WHAT TO WORK ON:
State how many lines of the records include the word "list"; the reply is that number alone.

PROVIDED RECORDS:

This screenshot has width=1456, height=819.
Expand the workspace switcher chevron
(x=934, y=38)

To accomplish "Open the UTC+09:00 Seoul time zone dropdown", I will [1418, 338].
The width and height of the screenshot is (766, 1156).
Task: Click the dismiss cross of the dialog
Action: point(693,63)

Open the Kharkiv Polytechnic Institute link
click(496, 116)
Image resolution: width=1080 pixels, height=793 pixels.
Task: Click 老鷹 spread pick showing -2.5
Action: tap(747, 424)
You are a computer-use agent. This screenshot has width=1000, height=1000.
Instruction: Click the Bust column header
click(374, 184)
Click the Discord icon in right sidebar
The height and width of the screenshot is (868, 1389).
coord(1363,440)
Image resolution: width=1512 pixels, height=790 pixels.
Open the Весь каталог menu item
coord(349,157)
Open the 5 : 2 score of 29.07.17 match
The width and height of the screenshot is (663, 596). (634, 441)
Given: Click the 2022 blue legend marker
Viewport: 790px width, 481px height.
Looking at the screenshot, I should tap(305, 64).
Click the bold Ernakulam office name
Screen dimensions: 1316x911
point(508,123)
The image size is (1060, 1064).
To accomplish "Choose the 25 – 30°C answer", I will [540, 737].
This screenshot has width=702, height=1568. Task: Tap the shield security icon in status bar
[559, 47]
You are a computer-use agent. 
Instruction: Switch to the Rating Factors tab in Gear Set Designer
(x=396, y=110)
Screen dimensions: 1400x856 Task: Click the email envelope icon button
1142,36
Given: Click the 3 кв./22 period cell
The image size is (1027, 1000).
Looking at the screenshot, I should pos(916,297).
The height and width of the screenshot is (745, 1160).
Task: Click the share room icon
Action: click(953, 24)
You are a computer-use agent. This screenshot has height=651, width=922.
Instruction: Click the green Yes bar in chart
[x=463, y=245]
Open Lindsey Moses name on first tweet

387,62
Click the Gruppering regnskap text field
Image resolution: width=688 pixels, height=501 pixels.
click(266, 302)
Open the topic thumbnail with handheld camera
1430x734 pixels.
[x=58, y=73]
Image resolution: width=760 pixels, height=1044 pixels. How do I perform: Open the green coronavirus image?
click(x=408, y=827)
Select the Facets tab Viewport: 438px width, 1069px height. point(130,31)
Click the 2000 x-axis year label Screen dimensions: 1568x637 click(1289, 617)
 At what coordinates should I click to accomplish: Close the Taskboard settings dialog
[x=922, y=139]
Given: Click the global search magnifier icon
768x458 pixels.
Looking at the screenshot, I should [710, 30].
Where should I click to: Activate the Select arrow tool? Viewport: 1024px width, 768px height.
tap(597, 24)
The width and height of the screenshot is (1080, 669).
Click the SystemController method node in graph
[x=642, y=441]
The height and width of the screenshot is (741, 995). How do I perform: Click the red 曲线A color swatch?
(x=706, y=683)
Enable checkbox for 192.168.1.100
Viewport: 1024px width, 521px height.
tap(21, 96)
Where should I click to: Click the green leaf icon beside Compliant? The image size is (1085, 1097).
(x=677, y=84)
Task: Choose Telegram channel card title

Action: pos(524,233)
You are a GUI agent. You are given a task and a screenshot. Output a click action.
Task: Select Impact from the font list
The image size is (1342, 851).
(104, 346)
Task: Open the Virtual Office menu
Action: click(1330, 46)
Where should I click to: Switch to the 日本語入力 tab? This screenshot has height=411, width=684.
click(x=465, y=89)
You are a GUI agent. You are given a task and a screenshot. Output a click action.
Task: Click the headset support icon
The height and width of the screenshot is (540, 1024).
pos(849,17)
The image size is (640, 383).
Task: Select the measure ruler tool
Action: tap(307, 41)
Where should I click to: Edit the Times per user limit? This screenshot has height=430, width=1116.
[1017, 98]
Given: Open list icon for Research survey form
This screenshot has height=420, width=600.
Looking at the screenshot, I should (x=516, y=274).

RESULT OF THE EXERCISE:
2